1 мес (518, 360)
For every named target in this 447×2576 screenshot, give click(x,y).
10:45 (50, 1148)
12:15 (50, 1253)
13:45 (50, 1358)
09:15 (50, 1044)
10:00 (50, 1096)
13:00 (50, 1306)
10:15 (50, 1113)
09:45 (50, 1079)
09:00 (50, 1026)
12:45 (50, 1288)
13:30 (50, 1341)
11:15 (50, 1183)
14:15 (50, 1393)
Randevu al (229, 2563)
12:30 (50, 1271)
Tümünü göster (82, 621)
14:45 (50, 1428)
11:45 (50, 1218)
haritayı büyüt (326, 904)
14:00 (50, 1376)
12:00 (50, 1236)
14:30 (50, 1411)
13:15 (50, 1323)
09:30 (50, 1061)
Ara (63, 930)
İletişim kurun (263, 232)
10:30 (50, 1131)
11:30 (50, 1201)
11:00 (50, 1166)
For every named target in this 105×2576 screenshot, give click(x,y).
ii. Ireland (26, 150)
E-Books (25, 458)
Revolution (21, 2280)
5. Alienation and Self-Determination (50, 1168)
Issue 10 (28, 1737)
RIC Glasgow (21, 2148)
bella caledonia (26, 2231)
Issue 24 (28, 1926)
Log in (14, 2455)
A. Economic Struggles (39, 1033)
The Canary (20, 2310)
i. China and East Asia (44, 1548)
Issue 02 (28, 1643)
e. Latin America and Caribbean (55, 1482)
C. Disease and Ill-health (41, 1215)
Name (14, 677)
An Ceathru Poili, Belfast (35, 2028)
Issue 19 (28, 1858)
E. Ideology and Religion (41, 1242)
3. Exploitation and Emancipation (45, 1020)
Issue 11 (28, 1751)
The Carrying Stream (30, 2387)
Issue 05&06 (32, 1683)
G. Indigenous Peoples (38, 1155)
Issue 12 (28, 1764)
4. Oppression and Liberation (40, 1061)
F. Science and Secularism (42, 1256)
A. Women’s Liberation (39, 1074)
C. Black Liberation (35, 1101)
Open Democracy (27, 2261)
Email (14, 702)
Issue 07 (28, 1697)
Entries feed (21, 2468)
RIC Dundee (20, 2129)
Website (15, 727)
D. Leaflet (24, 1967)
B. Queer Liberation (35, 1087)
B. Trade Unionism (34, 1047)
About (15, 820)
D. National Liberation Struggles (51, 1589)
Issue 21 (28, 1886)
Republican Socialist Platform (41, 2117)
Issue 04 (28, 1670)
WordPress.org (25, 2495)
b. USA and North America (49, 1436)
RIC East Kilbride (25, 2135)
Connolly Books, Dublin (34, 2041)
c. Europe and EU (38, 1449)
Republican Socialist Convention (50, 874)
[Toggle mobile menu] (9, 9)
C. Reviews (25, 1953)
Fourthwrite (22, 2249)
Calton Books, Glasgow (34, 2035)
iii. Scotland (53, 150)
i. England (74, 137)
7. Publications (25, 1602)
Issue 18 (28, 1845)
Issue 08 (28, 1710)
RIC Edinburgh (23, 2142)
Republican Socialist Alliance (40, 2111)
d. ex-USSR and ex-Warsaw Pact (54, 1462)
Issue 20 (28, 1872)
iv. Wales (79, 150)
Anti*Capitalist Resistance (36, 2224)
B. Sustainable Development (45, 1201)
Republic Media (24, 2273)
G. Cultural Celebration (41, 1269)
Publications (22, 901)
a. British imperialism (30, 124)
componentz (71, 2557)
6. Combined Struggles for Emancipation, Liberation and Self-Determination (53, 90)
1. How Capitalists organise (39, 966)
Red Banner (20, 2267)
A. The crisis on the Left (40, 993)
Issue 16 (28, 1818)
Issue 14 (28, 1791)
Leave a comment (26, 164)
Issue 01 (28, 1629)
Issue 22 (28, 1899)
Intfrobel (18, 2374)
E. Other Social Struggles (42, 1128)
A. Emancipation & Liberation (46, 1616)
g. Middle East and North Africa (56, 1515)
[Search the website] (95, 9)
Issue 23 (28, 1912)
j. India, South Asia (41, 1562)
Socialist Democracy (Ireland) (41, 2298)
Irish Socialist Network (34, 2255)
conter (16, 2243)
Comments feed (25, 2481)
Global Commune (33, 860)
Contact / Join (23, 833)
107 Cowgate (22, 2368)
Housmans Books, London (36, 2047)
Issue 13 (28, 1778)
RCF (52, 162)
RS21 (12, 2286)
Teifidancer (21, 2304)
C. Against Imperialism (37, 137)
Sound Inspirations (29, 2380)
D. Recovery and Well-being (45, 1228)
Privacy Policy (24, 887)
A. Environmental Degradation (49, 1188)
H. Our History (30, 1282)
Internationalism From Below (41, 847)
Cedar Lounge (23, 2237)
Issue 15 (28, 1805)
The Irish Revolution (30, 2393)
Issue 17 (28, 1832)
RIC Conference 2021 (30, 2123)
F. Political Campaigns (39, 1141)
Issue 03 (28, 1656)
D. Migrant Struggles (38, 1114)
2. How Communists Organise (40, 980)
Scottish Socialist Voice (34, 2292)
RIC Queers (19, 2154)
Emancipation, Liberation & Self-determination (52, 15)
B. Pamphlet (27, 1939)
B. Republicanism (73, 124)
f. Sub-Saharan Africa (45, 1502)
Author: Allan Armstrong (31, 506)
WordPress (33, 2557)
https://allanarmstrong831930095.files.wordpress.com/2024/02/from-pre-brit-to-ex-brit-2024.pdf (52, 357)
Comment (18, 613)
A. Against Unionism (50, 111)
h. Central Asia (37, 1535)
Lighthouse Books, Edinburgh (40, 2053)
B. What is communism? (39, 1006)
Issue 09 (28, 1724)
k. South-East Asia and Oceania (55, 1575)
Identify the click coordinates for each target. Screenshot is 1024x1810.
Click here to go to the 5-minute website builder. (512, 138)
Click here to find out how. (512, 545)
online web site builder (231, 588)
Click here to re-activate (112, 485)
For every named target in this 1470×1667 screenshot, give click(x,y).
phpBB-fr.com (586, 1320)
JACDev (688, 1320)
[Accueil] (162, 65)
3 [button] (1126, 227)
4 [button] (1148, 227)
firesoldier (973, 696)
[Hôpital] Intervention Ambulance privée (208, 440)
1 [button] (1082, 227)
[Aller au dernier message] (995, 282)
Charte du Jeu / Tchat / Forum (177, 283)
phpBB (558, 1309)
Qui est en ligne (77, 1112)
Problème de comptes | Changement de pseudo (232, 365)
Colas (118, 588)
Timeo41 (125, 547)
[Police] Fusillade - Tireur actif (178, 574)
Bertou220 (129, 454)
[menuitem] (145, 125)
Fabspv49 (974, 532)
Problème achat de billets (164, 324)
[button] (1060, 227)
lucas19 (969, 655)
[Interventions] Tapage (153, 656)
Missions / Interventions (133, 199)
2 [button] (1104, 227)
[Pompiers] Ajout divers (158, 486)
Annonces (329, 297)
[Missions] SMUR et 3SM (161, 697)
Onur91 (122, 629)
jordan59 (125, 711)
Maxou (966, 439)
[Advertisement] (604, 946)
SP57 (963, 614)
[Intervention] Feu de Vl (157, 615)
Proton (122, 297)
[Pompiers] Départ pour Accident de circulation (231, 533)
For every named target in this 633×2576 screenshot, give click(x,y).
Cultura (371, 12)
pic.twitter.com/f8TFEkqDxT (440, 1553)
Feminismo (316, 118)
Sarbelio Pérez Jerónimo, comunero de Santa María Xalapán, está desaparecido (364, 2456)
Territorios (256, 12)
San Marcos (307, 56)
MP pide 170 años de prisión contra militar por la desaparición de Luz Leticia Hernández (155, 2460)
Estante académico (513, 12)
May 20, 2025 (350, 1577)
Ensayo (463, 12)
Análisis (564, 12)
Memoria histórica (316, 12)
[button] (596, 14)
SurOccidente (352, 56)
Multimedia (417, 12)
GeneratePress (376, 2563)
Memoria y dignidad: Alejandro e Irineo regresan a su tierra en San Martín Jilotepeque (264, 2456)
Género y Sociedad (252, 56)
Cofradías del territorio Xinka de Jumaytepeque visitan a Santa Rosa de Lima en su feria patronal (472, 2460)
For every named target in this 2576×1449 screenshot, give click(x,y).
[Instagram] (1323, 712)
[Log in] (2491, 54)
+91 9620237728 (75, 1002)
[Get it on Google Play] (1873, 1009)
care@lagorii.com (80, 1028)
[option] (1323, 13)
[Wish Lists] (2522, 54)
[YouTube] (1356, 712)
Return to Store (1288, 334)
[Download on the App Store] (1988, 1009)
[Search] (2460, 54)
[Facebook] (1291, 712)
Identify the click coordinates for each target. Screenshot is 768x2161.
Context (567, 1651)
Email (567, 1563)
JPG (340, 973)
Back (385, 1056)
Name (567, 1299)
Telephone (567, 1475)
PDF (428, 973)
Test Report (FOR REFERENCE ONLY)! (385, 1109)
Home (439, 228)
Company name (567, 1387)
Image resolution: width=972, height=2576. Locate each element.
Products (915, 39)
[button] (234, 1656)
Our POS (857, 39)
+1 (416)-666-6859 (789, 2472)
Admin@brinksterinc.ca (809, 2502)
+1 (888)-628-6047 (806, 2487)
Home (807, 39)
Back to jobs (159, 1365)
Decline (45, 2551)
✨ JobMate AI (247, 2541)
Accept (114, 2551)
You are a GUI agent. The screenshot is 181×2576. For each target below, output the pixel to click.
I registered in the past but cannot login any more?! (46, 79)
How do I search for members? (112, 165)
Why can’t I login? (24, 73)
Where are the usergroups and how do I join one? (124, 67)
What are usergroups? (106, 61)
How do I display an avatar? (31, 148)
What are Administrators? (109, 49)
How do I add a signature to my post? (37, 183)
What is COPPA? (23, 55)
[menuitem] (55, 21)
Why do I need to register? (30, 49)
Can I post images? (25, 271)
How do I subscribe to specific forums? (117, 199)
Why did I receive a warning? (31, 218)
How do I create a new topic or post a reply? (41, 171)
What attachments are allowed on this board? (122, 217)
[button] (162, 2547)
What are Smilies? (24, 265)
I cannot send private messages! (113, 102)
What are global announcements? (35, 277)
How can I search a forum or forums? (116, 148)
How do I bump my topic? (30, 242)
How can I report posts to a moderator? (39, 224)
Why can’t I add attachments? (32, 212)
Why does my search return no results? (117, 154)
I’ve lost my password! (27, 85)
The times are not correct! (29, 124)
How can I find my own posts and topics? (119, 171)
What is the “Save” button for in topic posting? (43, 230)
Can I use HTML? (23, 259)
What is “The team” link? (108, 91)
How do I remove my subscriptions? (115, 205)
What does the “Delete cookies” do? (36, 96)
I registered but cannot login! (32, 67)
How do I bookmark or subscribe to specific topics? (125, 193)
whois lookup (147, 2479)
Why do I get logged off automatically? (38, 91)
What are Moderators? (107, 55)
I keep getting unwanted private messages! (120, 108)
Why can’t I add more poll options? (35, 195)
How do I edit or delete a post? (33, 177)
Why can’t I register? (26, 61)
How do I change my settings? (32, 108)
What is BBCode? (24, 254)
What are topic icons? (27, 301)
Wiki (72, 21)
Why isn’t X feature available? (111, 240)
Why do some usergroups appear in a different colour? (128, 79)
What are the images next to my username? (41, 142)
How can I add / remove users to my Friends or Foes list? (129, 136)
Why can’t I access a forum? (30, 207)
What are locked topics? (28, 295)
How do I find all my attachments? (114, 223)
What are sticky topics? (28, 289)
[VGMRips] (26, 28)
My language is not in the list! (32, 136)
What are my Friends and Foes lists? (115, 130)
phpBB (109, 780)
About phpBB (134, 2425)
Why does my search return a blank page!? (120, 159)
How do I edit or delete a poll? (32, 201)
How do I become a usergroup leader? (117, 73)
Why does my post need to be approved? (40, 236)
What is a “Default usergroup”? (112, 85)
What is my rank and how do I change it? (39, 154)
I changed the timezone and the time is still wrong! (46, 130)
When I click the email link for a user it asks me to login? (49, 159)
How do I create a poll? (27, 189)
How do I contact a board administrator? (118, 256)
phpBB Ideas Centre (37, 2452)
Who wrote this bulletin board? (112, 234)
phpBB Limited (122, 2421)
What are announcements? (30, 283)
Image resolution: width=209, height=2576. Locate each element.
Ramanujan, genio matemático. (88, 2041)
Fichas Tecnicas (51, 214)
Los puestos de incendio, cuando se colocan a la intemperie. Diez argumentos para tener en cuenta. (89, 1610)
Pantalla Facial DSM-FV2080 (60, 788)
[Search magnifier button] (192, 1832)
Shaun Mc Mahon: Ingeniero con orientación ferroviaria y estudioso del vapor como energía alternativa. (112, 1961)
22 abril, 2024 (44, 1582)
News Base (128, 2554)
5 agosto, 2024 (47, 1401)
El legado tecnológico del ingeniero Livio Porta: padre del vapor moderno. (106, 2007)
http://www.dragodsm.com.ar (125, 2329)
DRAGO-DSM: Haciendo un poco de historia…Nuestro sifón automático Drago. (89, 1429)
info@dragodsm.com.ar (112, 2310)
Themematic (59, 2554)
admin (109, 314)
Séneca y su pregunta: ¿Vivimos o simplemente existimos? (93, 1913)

Problem statement
Given the data above, transcribe exactly the lines from the one containing "3 [button] (1126, 227)" down to the one containing "San Marcos (307, 56)", and no others.

Response to this exercise
3 [button] (1126, 227)
4 [button] (1148, 227)
firesoldier (973, 696)
[Hôpital] Intervention Ambulance privée (208, 440)
1 [button] (1082, 227)
[Aller au dernier message] (995, 282)
Charte du Jeu / Tchat / Forum (177, 283)
phpBB (558, 1309)
Qui est en ligne (77, 1112)
Problème de comptes | Changement de pseudo (232, 365)
Colas (118, 588)
Timeo41 (125, 547)
[Police] Fusillade - Tireur actif (178, 574)
Bertou220 (129, 454)
[menuitem] (145, 125)
Fabspv49 (974, 532)
Problème achat de billets (164, 324)
[button] (1060, 227)
lucas19 (969, 655)
[Interventions] Tapage (153, 656)
Missions / Interventions (133, 199)
2 [button] (1104, 227)
[Pompiers] Ajout divers (158, 486)
Annonces (329, 297)
[Missions] SMUR et 3SM (161, 697)
Onur91 (122, 629)
jordan59 (125, 711)
Maxou (966, 439)
[Advertisement] (604, 946)
SP57 (963, 614)
[Intervention] Feu de Vl (157, 615)
Proton (122, 297)
[Pompiers] Départ pour Accident de circulation (231, 533)
For every named target in this 633×2576 screenshot, give click(x,y).
Cultura (371, 12)
pic.twitter.com/f8TFEkqDxT (440, 1553)
Feminismo (316, 118)
Sarbelio Pérez Jerónimo, comunero de Santa María Xalapán, está desaparecido (364, 2456)
Territorios (256, 12)
San Marcos (307, 56)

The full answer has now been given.